Athletes ask me all the time, "Coach Poe, why don't they just allow steroids to be used in sports"?

I have won for years without steroid use. So, I know what winning really takes and the efforts of precise building of strength and injury management.  Above all, I value my competitive character as an athlete and an example to whom I coach over any forms of drug use.


So, my challenge to you is to read the bleow PDF AND then read my response. You will get a clear perspective of a very deranged attitude in the hands of people who are trying to make the rules.

PDF

I disagree with the argument.

The authors’ of this article have presented a position concerning allowing the use of enhanced drugs in sports. The authors of this article have a hidden agenda to attack and disagree with the pragmatic sanction of professional sports in general.

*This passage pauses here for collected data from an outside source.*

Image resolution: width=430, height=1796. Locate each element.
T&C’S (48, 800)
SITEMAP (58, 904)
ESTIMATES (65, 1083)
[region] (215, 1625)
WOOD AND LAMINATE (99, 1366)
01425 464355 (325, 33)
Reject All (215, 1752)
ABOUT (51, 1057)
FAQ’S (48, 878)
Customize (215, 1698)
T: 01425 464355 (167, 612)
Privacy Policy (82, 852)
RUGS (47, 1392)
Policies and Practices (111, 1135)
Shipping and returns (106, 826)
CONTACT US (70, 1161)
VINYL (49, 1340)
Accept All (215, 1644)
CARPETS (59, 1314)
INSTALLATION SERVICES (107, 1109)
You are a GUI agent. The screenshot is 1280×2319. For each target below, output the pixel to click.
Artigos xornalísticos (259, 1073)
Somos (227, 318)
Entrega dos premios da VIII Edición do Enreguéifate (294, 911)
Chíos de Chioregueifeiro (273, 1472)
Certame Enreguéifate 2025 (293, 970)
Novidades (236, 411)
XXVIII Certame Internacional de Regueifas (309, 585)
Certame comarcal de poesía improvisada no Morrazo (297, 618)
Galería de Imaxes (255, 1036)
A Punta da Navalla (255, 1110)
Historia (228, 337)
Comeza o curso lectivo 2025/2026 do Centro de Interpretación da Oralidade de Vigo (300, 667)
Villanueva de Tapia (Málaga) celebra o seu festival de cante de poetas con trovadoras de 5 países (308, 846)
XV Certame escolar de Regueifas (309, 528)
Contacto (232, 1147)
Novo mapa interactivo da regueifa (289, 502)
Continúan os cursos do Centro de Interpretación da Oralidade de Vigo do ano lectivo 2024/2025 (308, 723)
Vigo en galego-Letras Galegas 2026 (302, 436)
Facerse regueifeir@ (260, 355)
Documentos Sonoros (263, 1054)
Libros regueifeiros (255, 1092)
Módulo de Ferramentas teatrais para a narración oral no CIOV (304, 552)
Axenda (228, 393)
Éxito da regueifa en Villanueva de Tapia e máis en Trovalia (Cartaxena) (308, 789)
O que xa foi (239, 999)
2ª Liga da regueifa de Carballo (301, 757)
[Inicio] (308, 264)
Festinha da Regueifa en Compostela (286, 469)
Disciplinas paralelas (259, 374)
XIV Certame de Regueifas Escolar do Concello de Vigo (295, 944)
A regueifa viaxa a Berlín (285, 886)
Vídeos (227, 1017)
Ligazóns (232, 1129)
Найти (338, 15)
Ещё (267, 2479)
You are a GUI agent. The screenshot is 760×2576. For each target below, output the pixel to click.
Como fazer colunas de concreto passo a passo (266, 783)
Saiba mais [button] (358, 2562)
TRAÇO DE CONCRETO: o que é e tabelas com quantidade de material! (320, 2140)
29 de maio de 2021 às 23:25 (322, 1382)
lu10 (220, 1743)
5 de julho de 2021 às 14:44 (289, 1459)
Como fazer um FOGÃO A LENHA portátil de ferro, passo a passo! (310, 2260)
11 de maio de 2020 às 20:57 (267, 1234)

A pragmatic sanction is an edict issued by a sovereign group that becomes part of the fundamental law of the land or enterprise.

There are reasons why the use of drugs to enhance performance is considered unethical by most international sports organizations and especially the International Olympic Committee. Also, there are reasons for the ban due to over all health risk to the athlete.

Long term use of supraphysiologic doses of anabolic-androgenic steroid (AAS) cause irreversible cardiovascular toxicity, especially atherosclerotic effects and cardiomyopathy (5, 9, 21). In other organ systems, evidence of persistent toxicity is more modest (16, 22). High concentrations of AAS, comparable to those likely sustained by many AAS abusers, produce apoptotic effects on various cell types, including neuronal cells raising the specter of possibly irreversible neuropsychiatric toxicity (11, 22). As the first large wave of former AAS users now moves into middle age, it will be important to obtain more systematic data on the long-term psychiatric and medical consequences of this form of substance abuse. The article fails to mention this.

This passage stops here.